> [Task]: Each line below has to be output exactly, from first to last.

--- Data listing Enclosed Below ---

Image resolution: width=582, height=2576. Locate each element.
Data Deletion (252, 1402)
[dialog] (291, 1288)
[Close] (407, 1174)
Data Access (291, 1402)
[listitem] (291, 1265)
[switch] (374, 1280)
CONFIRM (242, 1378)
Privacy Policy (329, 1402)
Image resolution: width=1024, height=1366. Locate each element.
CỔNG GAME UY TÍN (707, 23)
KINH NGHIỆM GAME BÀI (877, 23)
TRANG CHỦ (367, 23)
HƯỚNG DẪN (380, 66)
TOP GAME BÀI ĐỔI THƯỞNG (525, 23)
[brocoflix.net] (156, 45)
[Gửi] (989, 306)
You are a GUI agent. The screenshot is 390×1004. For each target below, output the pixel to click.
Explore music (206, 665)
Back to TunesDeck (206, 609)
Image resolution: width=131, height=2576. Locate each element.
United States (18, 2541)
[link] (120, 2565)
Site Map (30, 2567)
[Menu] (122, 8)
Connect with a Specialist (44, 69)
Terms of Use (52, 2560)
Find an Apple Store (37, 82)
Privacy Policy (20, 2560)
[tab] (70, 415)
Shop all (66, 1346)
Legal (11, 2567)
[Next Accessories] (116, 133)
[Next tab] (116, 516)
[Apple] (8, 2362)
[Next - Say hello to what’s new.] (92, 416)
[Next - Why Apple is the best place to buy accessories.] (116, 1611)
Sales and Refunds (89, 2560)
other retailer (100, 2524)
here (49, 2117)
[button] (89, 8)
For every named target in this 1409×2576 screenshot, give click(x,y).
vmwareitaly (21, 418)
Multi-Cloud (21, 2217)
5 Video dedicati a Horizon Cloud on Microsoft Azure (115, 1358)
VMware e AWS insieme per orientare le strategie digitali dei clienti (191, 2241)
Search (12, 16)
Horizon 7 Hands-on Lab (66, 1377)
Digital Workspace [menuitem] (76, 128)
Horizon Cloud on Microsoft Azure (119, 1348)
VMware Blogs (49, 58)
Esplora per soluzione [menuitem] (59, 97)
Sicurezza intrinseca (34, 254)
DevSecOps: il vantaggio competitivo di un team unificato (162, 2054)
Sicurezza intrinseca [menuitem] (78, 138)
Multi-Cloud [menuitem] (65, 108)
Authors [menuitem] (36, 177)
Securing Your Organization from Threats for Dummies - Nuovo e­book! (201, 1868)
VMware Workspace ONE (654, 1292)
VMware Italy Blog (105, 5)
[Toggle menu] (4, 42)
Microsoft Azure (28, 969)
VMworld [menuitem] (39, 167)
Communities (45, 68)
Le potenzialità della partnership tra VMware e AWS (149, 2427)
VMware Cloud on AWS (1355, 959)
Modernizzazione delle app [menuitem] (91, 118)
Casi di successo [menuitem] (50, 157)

--- End of Enclosed Data listing ---

> [Expected answer]:
Image resolution: width=582, height=2576. Locate each element.
Data Deletion (252, 1402)
[dialog] (291, 1288)
[Close] (407, 1174)
Data Access (291, 1402)
[listitem] (291, 1265)
[switch] (374, 1280)
CONFIRM (242, 1378)
Privacy Policy (329, 1402)
Image resolution: width=1024, height=1366. Locate each element.
CỔNG GAME UY TÍN (707, 23)
KINH NGHIỆM GAME BÀI (877, 23)
TRANG CHỦ (367, 23)
HƯỚNG DẪN (380, 66)
TOP GAME BÀI ĐỔI THƯỞNG (525, 23)
[brocoflix.net] (156, 45)
[Gửi] (989, 306)
You are a GUI agent. The screenshot is 390×1004. For each target below, output the pixel to click.
Explore music (206, 665)
Back to TunesDeck (206, 609)
Image resolution: width=131, height=2576. Locate each element.
United States (18, 2541)
[link] (120, 2565)
Site Map (30, 2567)
[Menu] (122, 8)
Connect with a Specialist (44, 69)
Terms of Use (52, 2560)
Find an Apple Store (37, 82)
Privacy Policy (20, 2560)
[tab] (70, 415)
Shop all (66, 1346)
Legal (11, 2567)
[Next Accessories] (116, 133)
[Next tab] (116, 516)
[Apple] (8, 2362)
[Next - Say hello to what’s new.] (92, 416)
[Next - Why Apple is the best place to buy accessories.] (116, 1611)
Sales and Refunds (89, 2560)
other retailer (100, 2524)
here (49, 2117)
[button] (89, 8)
For every named target in this 1409×2576 screenshot, give click(x,y).
vmwareitaly (21, 418)
Multi-Cloud (21, 2217)
5 Video dedicati a Horizon Cloud on Microsoft Azure (115, 1358)
VMware e AWS insieme per orientare le strategie digitali dei clienti (191, 2241)
Search (12, 16)
Horizon 7 Hands-on Lab (66, 1377)
Digital Workspace [menuitem] (76, 128)
Horizon Cloud on Microsoft Azure (119, 1348)
VMware Blogs (49, 58)
Esplora per soluzione [menuitem] (59, 97)
Sicurezza intrinseca (34, 254)
DevSecOps: il vantaggio competitivo di un team unificato (162, 2054)
Sicurezza intrinseca [menuitem] (78, 138)
Multi-Cloud [menuitem] (65, 108)
Authors [menuitem] (36, 177)
Securing Your Organization from Threats for Dummies - Nuovo e­book! (201, 1868)
VMware Workspace ONE (654, 1292)
VMware Italy Blog (105, 5)
[Toggle menu] (4, 42)
Microsoft Azure (28, 969)
VMworld [menuitem] (39, 167)
Communities (45, 68)
Le potenzialità della partnership tra VMware e AWS (149, 2427)
VMware Cloud on AWS (1355, 959)
Modernizzazione delle app [menuitem] (91, 118)
Casi di successo [menuitem] (50, 157)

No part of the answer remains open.